Is a pressure cooker worth owning? I would say YES! You can fully cook black, pinto, cranberry, kidney, lima and red beans in 15-18 minutes including the cool down time after the pressure cooker gets turned off. This is in contrast to 1-2 hours to fully cook hard beans. In addition, pressure cooked beans come out consistently tender and evenly cooked.
The time saved cooking rice isn’t quite so extreme but like beans the result is almost always perfectly done rice without being mushy or underdone. Short grain brown rice takes approximately 30 minutes.
This probably isn’t even the case anymore but I grew up hearing about pressure cookers exploding and make horrific messes and maybe even hurting people. Pressure cookers are completely safe now. There’s usually several built in pressure release valves so that if one fails there’s other ways to release built up steam.
We have a T-Fal Sensor 2 which we’ve had for 10 years and it still looks and works like new.

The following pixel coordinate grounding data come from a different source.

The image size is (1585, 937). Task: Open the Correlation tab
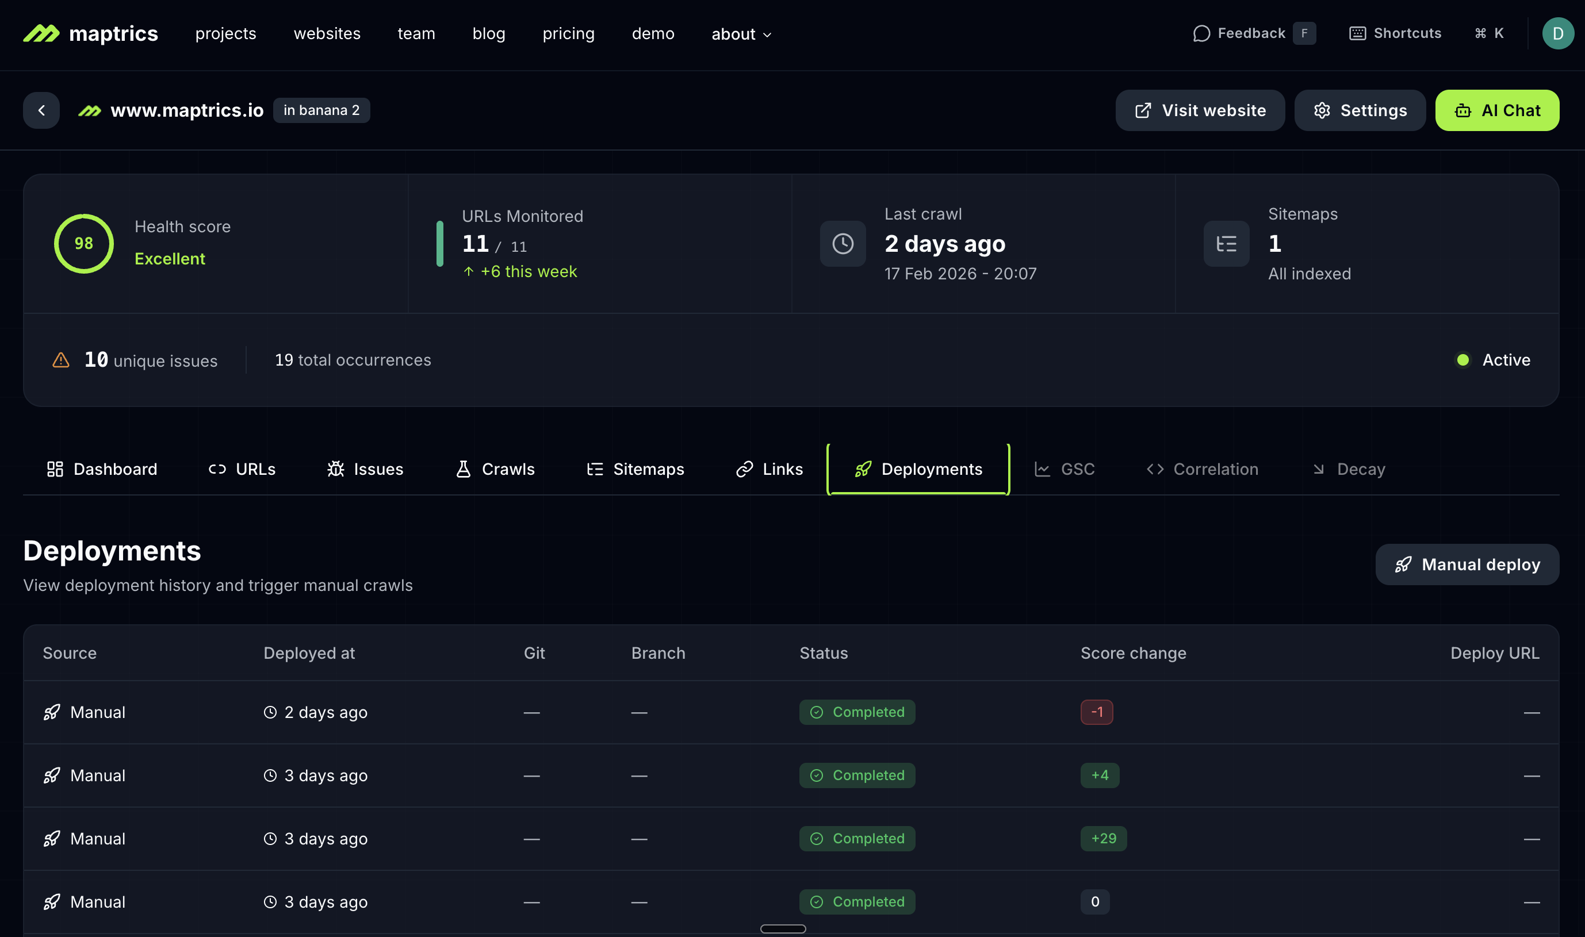[1202, 469]
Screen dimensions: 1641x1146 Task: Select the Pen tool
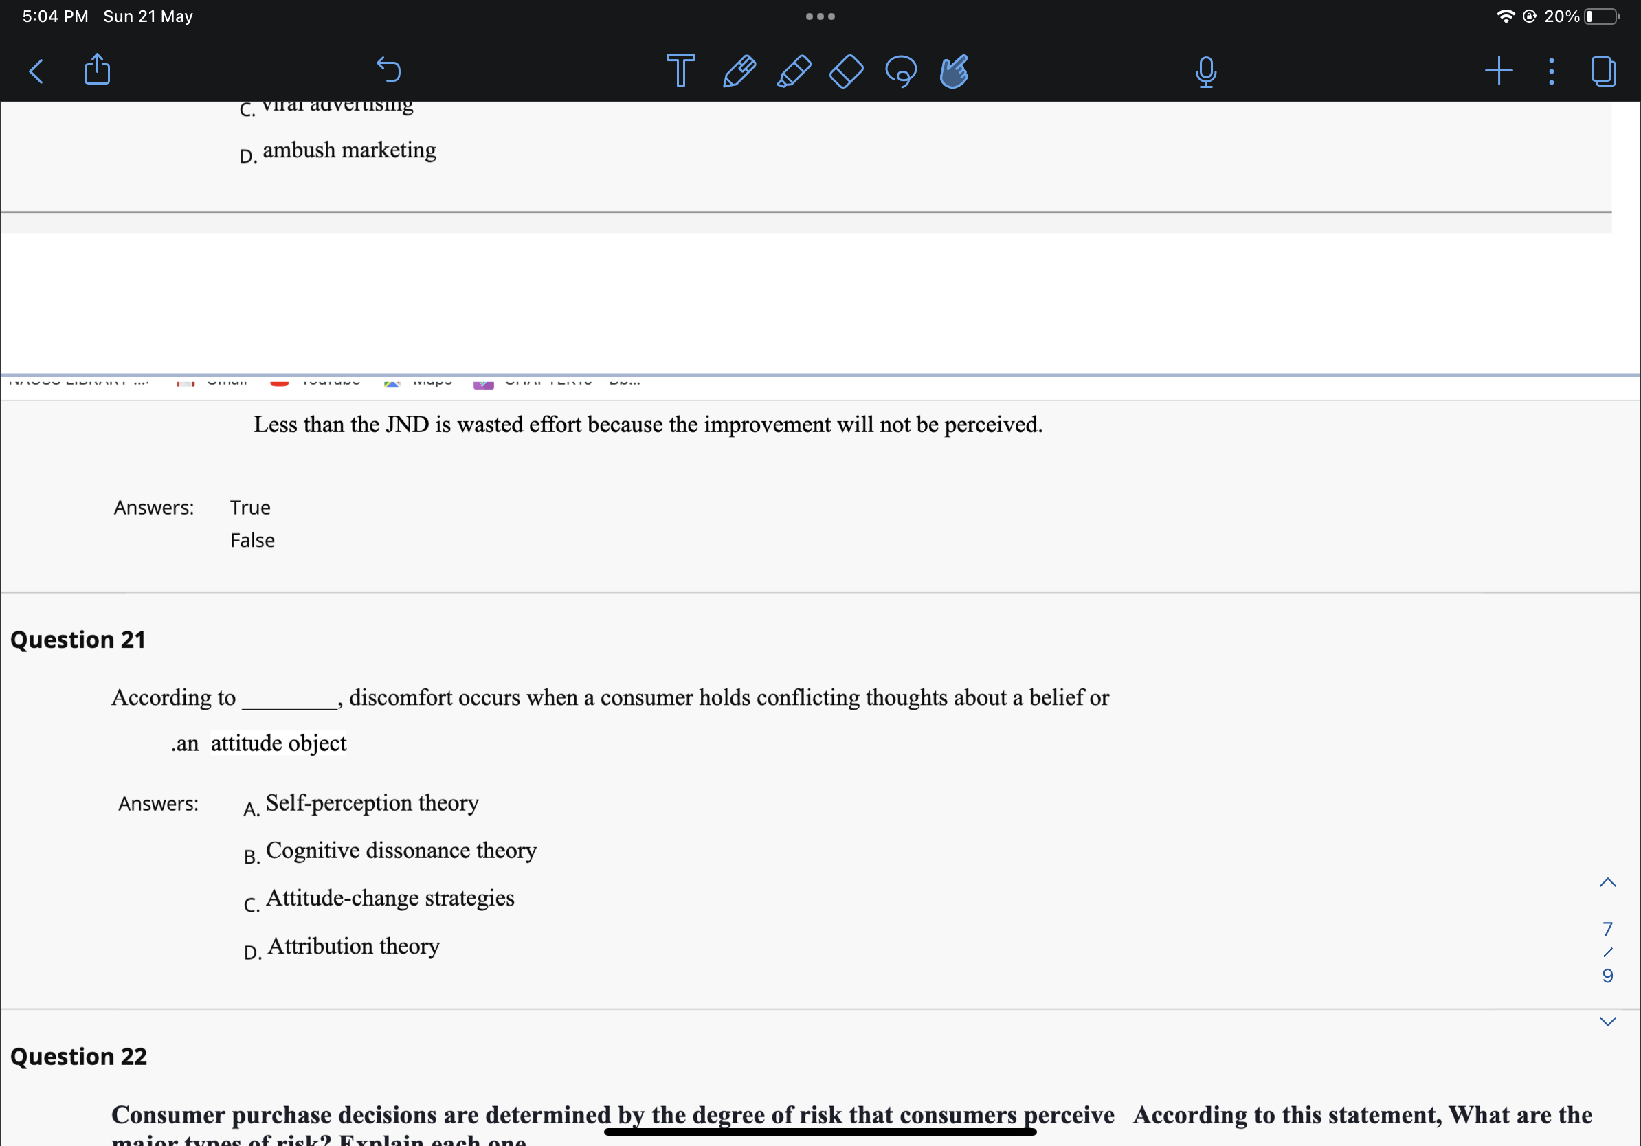(x=740, y=70)
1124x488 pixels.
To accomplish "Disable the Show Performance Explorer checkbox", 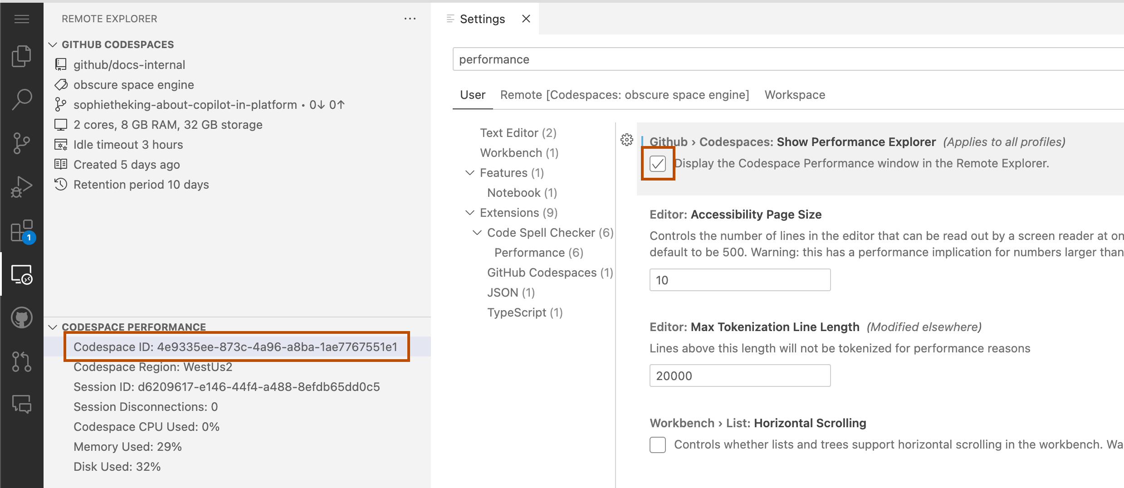I will coord(657,163).
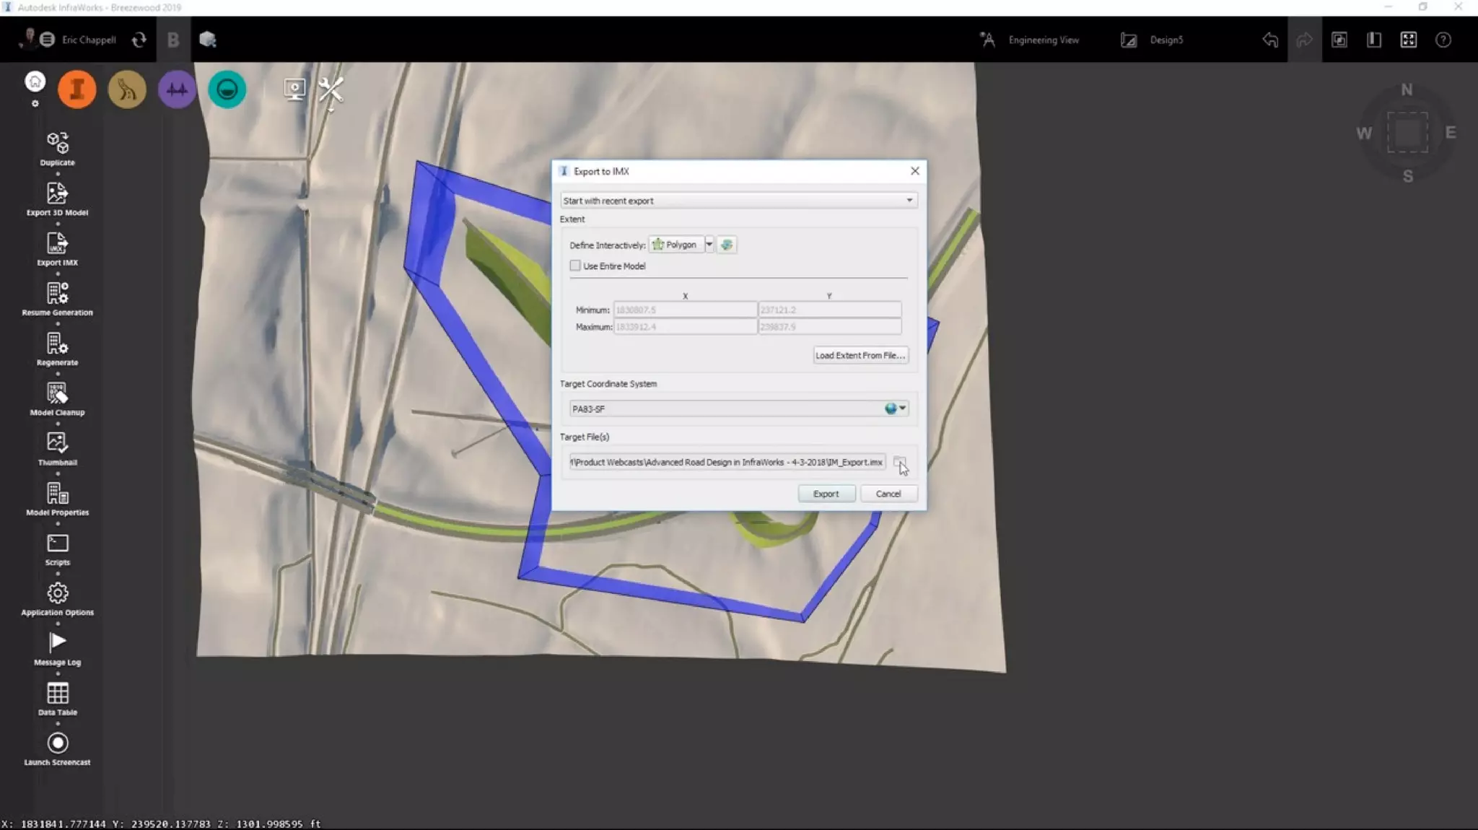Open the Message Log
Image resolution: width=1478 pixels, height=830 pixels.
coord(57,643)
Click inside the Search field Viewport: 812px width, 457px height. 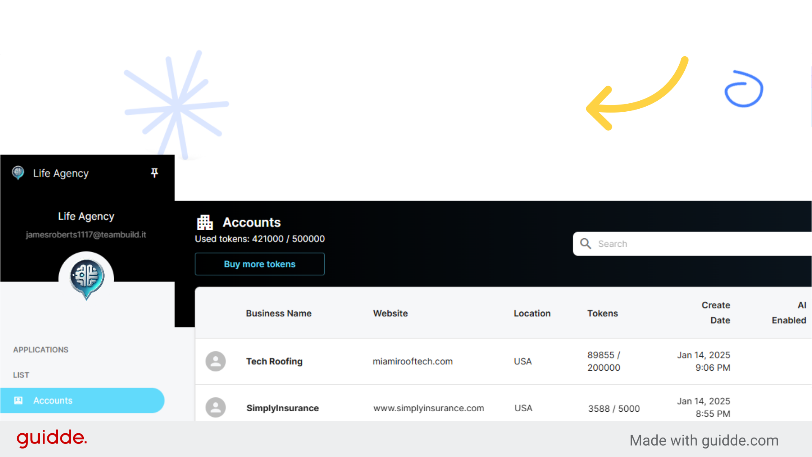click(656, 243)
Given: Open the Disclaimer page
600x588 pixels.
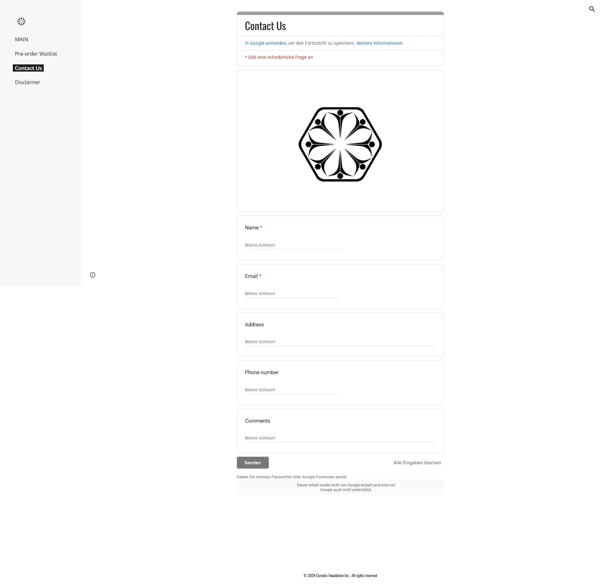Looking at the screenshot, I should point(28,82).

It is significantly cheaper to grind your own specialty flours but you need a grain mill to do it. A bag of organic quinoa flour from Bob’s Red Mill is $6.19. You can buy a pound of organic quinoa at Trader Joe’s or even Whole Foods for $1.00. So at 25% of the cost of buying the flour you can grind your own – with the added bonus that the flour is completely and absolutely fresh. Just about any specialty flour: amaranth, coconut, almond, barley, brown rice, black bean, corn, spelt, millet, oat, and rye to name some can be quickly and cheaply made yourself.
A good grain mill isn’t cheap though so a purchase of this type probably makes more sense for someone who plans to use non-wheat specialty flours on an ongoing basis.
The grain mill can also be used for other things including, of course, grinding your own wheat.

Back when I ate soy – I ground up soy beans and made my own homemade tofu using the recipe from The Farm cookbook. The mill easily handled the soy and worked perfectly for tofu making.
We bought the Jupiter Family Grain Mill 8 years ago and are very happy with it. You get quite a bit of control over the coarseness / fineness of the flour grains and the machine is sturdy, simple to put together and take apart, and clean. I see that some website are selling it for around $200 and that sounds about right given inflation and what we paid for ours.